A noncommutative 2-sphere generated by the quantum complex plane

TL;DR

This paper constructs a noncommutative 2-sphere by applying Woronowicz's C*-algebra theory to q-normal operators, linking the quantum complex plane with a quantum 2-sphere through crossed product algebras.

Contribution

It provides a novel construction of a quantum 2-sphere using the theory of C*-algebras generated by unbounded operators, specifically q-normal operators.

Findings

Computed the unique C*-algebra generated by a q-normal operator.

Described the algebra as a crossed product algebra.

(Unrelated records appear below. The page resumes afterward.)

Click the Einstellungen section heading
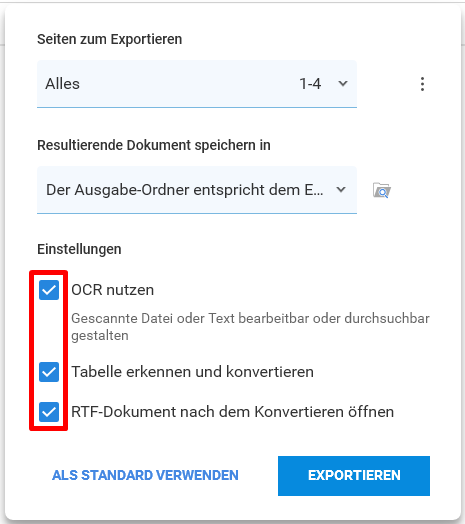pos(79,249)
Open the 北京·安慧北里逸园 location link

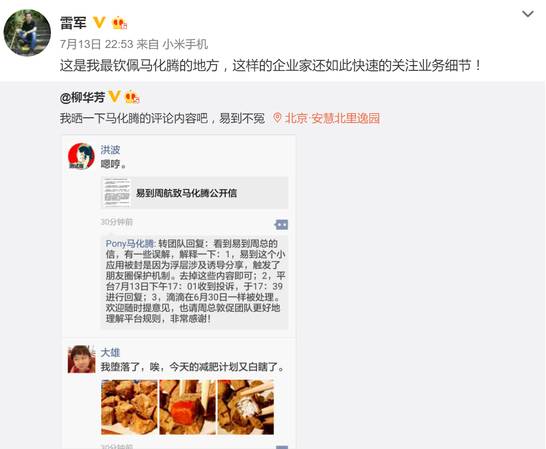point(332,118)
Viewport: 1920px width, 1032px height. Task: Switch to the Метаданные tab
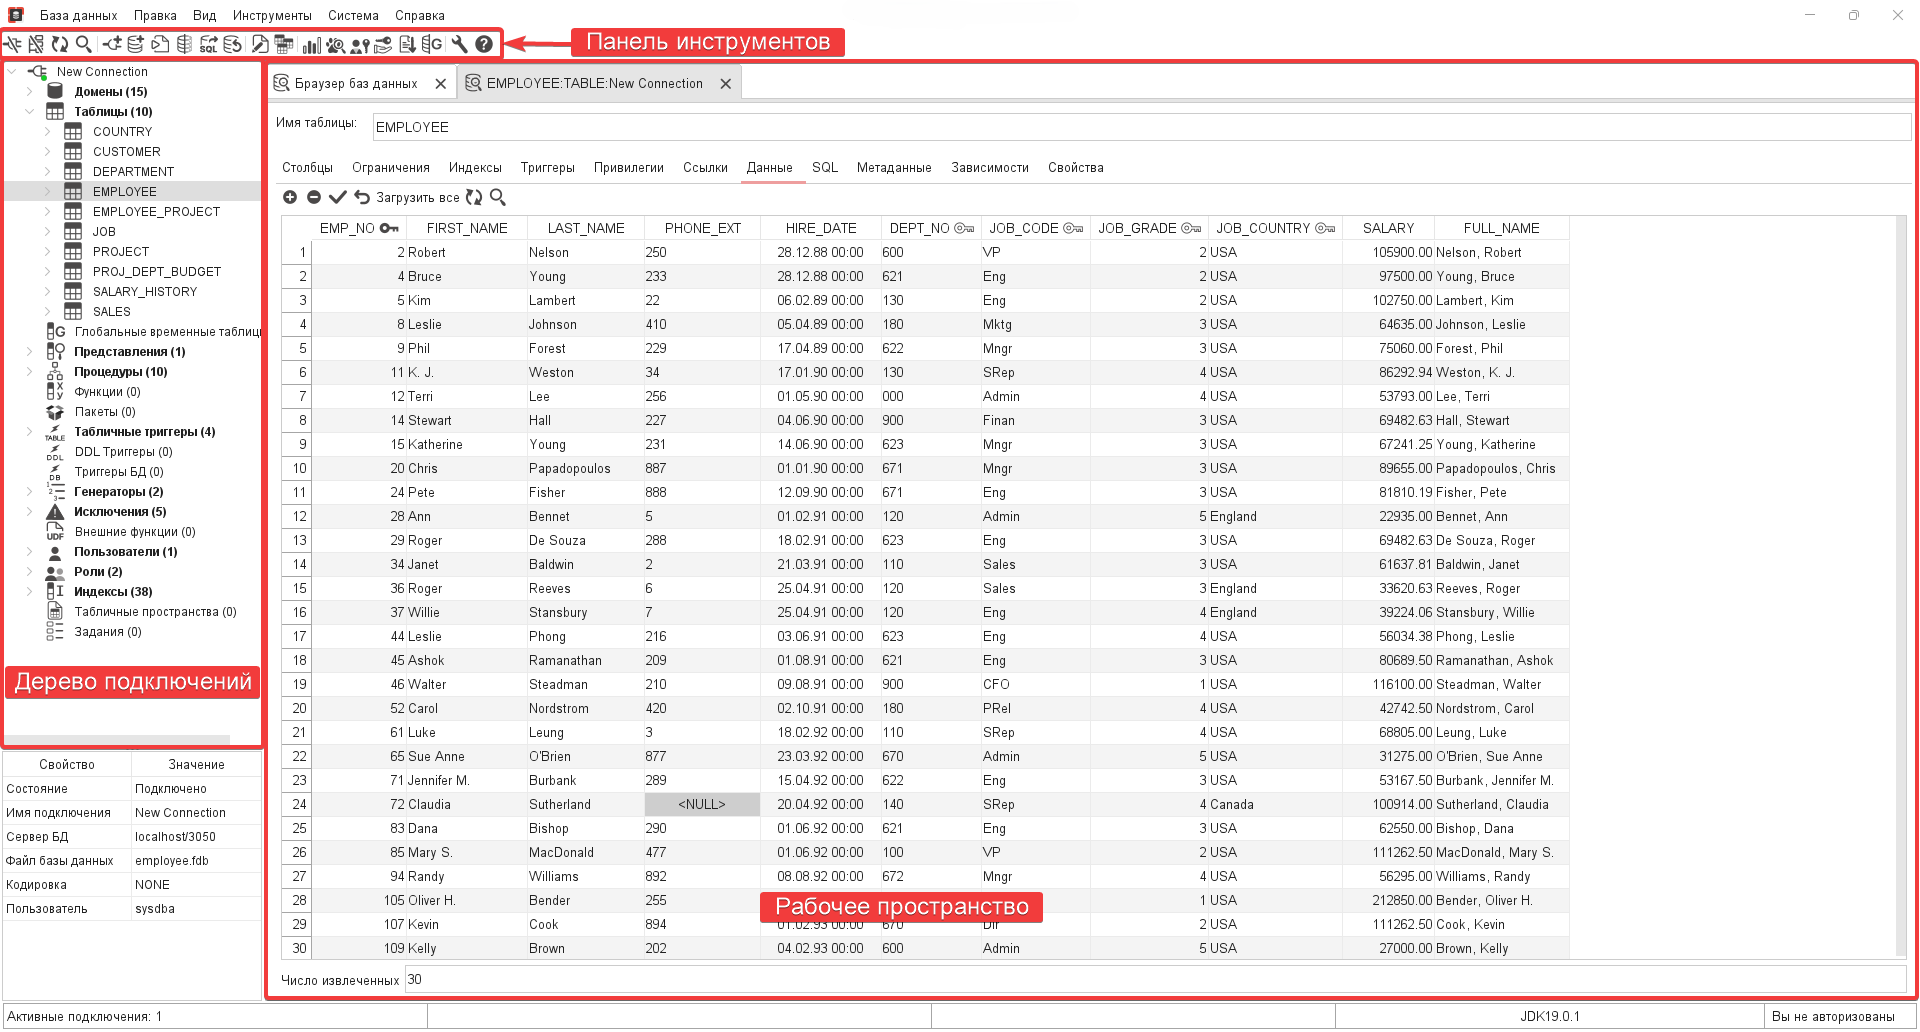click(x=893, y=168)
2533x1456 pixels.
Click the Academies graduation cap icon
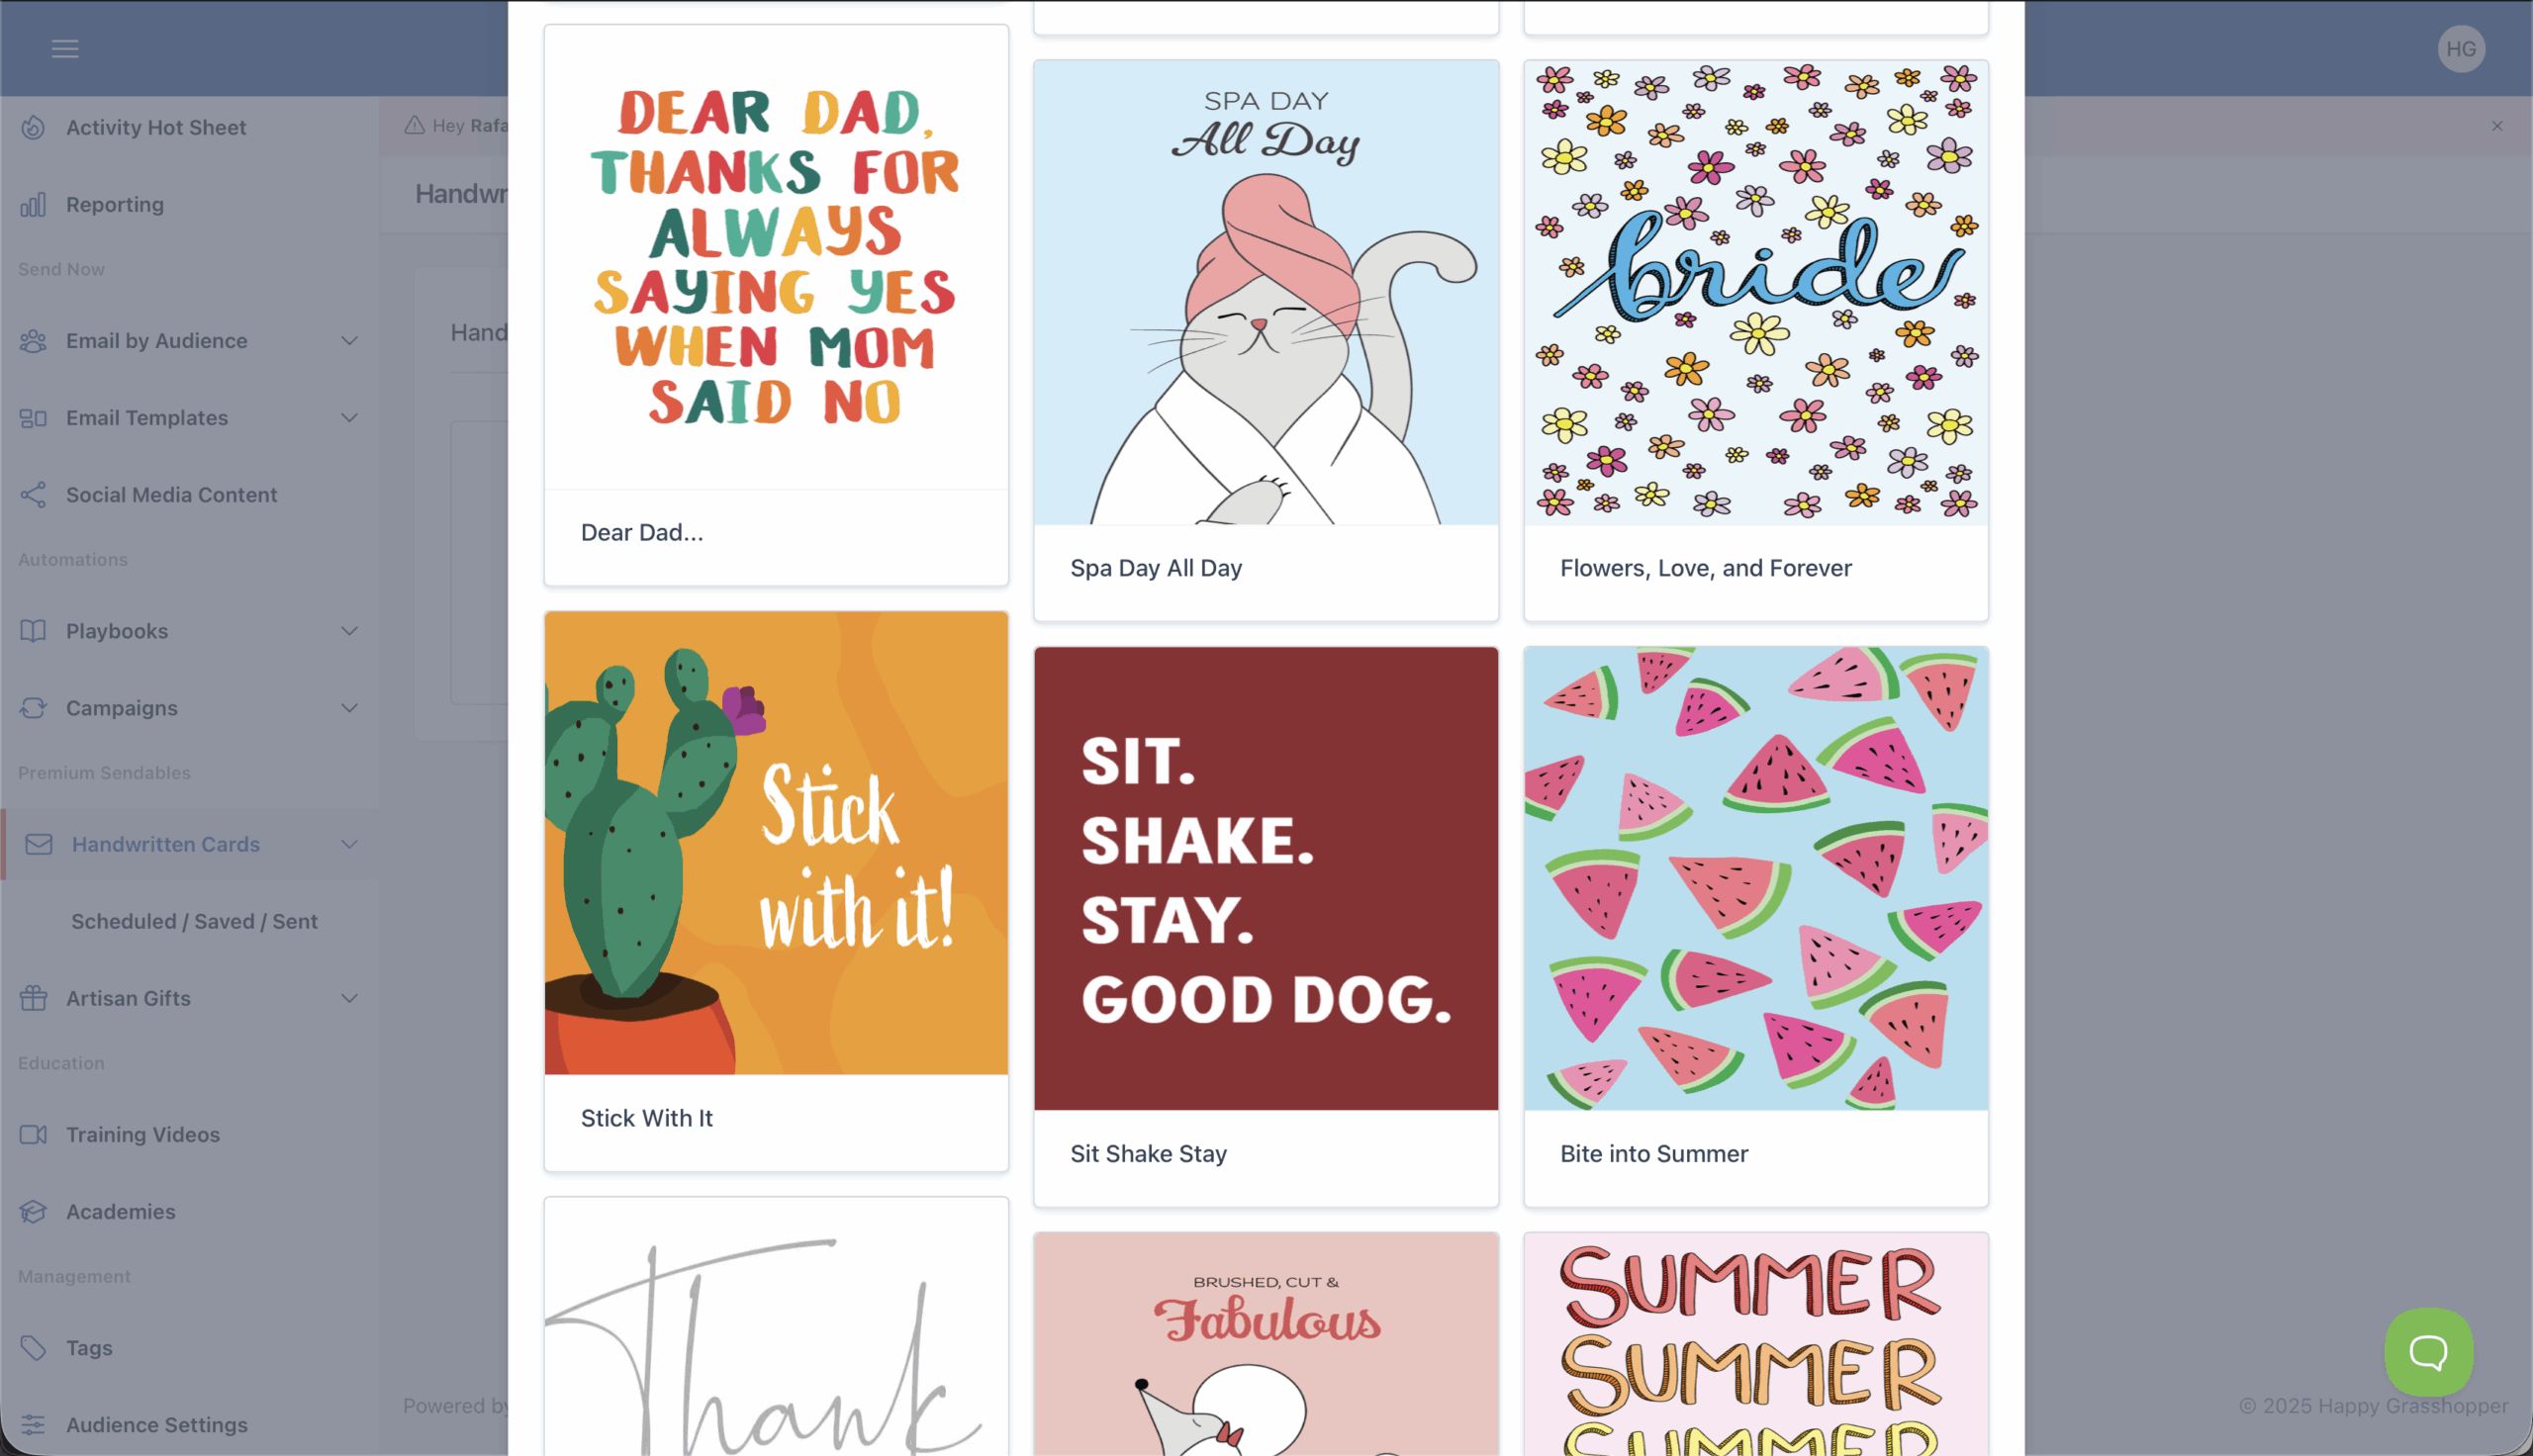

Identified the quantum 2-sphere as a unitization of the algebra of functions vanishing at infinity.

Abstract

S. L. Woronowicz's theory of introducing C*-algebras generated by unbounded elements is applied to q-normal operators satisfying the defining relation of the quantum complex plane. The unique non-degenerate C*-algebra of bounded operators generated by a q-normal operator is computed and an abstract description is given by using crossed product algebras. If the spectrum of the modulus of the q-normal operator is the positive half line, this C*-algebra will be considered as the algebra of continuous functions on the quantum complex plane vanishing at infinity, and its unitization will be viewed as the algebra of continuous functions on a quantum 2-sphere.